SUPPLIED PASSAGE -
•••••

The problem at hand is: How to get reasonably accurate and up-to-date
statistics about the LOD cloud?
I see three workable methods for this.
1. Compile the statistics from voiD descriptions published by
individual dataset maintainers. This is what Hugh proposes below.
Enabling this is one of the main reason why we created voiD. There has
to be better tools for creating voiD before this happens. The tools
could be, for example, manual entry forms that spit out voiD (voiD-o-
matic?), or analyzers that read a dump and spit out a skeleton voiD
file.
2. Hand-compile the statistics by watching public-lod, trawling
project home pages, emailing dataset maintainers, and fixing things
when dataset maintainers complain. This is how I created the original
LOD cloud diagram in Berlin, and after I left Berlin, Anja has done a
great job keeping it up to date despite its massive growth. We will
continue to update it on a best-effort basis for the foreseeable
future. A voiD version of the information underlying the diagram is in
the pipeline. Others can do as we did.
3. Anyone who has a copy of a big part of the cloud (e.g. OpenLink and
we at Sindice) can potentially calculate the statistics. This is non-
trivial because we just have triples, and we need to reverse-engineer
datasets and linksets from them, it involves computation over quite
serious amounts of data, and in the end you still won't have good
labels or homepages for the datasets. While this approach is possible,
it seems to me that there are better uses of engineering and research
resources.
There is a fourth process that, IMO, does NOT work:
4. Send an email to public-lod asking "Everyone please enter your
dataset in this wikipage/GoogleSpreadsheet/fancyAppOfTheWeek."
Best,
Richard
On 11 Aug 2009, at 22:07, Hugh Glaser wrote:
If any more work is to be put into generating this picture, it
really should be from voiD descriptions, which we already make
available for all our datasets.
And for those who want to do it by hand, a simple system to allow
them to specify the linkage using voiD would get the entry into a
format for the voiD processor to use (I'm happy to host the data if
need be).
Or Aldo's system could generate its RDF using the voiD ontology,
thus providing the manual entry system?
I know we have been here before, and almost got to the voiD
processor thing:- please can we try again?
Best
Hugh
On 11/08/2009 19:00, "Aldo Bucchi" <[email protected]> wrote:
Hi,
On Aug 11, 2009, at 13:46, Kingsley Idehen <[email protected]>
wrote:
Leigh Dodds wrote:
Hi,
I've just added several new datasets to the Statistics page that
weren't previously listed. Its not really a great user experience
editing the wiki markup and manually adding up the figures.

•••••

RECORDS SUPPLIED -
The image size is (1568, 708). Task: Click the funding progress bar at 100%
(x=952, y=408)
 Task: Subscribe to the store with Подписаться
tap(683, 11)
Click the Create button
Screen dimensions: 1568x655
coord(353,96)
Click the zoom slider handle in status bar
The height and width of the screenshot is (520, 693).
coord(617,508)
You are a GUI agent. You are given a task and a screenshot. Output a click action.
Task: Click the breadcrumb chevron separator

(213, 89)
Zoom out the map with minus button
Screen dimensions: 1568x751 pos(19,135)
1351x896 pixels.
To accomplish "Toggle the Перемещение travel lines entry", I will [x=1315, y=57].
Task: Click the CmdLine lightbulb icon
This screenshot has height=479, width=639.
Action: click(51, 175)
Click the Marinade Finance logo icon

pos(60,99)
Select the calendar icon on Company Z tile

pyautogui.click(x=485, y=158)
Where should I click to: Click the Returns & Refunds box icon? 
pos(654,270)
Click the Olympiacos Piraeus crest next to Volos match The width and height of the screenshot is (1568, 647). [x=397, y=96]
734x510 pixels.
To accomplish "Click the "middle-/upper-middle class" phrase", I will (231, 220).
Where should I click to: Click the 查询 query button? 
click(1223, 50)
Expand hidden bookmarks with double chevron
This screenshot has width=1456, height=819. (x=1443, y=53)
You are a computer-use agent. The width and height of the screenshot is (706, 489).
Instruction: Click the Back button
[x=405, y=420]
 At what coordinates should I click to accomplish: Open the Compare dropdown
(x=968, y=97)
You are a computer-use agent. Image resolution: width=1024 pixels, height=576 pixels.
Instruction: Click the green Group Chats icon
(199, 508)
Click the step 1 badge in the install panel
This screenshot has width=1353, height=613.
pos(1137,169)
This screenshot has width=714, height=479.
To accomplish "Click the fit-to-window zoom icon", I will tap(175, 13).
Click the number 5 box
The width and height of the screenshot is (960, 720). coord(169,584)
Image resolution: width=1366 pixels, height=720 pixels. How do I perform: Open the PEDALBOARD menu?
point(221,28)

•••••

EXERCISES -
**1)** In the entries, reproduce word for word the lines starting at the one containing "Click the Olympiacos" and ending at the one containing "(x=968, y=97)".
**2)** Extend the mailing-list thread on LOD cloud statistics from the point where it stops.

THE REPLIES -
**1)**
Click the Olympiacos Piraeus crest next to Volos match The width and height of the screenshot is (1568, 647). [x=397, y=96]
734x510 pixels.
To accomplish "Click the "middle-/upper-middle class" phrase", I will (231, 220).
Where should I click to: Click the 查询 query button? 
click(1223, 50)
Expand hidden bookmarks with double chevron
This screenshot has width=1456, height=819. (x=1443, y=53)
You are a computer-use agent. The width and height of the screenshot is (706, 489).
Instruction: Click the Back button
[x=405, y=420]
 At what coordinates should I click to accomplish: Open the Compare dropdown
(x=968, y=97)

**2)**
So, thinking out loud, I'm wondering whether it might be more
appropriate to use a Google spreadsheet and one of their submission
forms for the purposes of collectively the data. A little manual
editing to remove duplicates might make managing this data a little
more easier. Especially as there are also pages that separately list
the available SPARQL endpoints and RDF dumps.
I'm sure we could create something much better using Void, etc but
for
now, maybe using a slightly better tool would give us a little more
progress? It'd be a snip to dump out the Google Spreadsheet data
programmatically too, which'd be another improvement on the current
situation.
What does everyone else think?
Nice Idea! Especially as Google Spreadsheet to RDF is just about
RDFizers for the Google Spreadsheet API :-)
Hehe. I have this in my todo (literally). A website that exposes a
google spreadsheet as SPARQL endpoint. Internally we use it as UI to
quickly create config files et Al.
But It will remain in my todo forever...;)
Kingsley, this could be sponged. The trick is that the spreadsheet
must have an accompanying page/sheet/book with metadata (the NS or
explicit URIs for cols).
Kingsley
Cheers,
L.
2009/8/7 Jun Zhao <[email protected]>:
Dear all,
We are planning to produce an updated data cloud diagram based on
the
dataset information on the esw wiki page:
http://esw.w3.org/topic/TaskForces/CommunityProjects/LinkingOpenData/DataSets/Statistics
If you have not published your dataset there yet and you would
like your
dataset to be included, can you please add your dataset there?
If you have an entry there for your dataset already, can you
please update
information about your dataset on the wiki?
If you cannot edit the wiki page any more because the recent
update of esw
wiki editing policy, you can send the information to me or Anja,
who is
cc'ed. We can update it for you.
If you know your friends have dataset on the wiki, but are not on
the
mailing list, can you please kindly forward this email to them? We
would
like to get the data cloud as up-to-date as possible.
For this release, we will use the above wiki page as the
information
gathering point. We do apologize if you have published information
about
your dataset on other web pages and this request would mean extra
work for
you.
Many thanks for your contributions!
Kindest regards,
Jun
______________________________________________________________________
This email has been scanned by the MessageLabs Email Security
System.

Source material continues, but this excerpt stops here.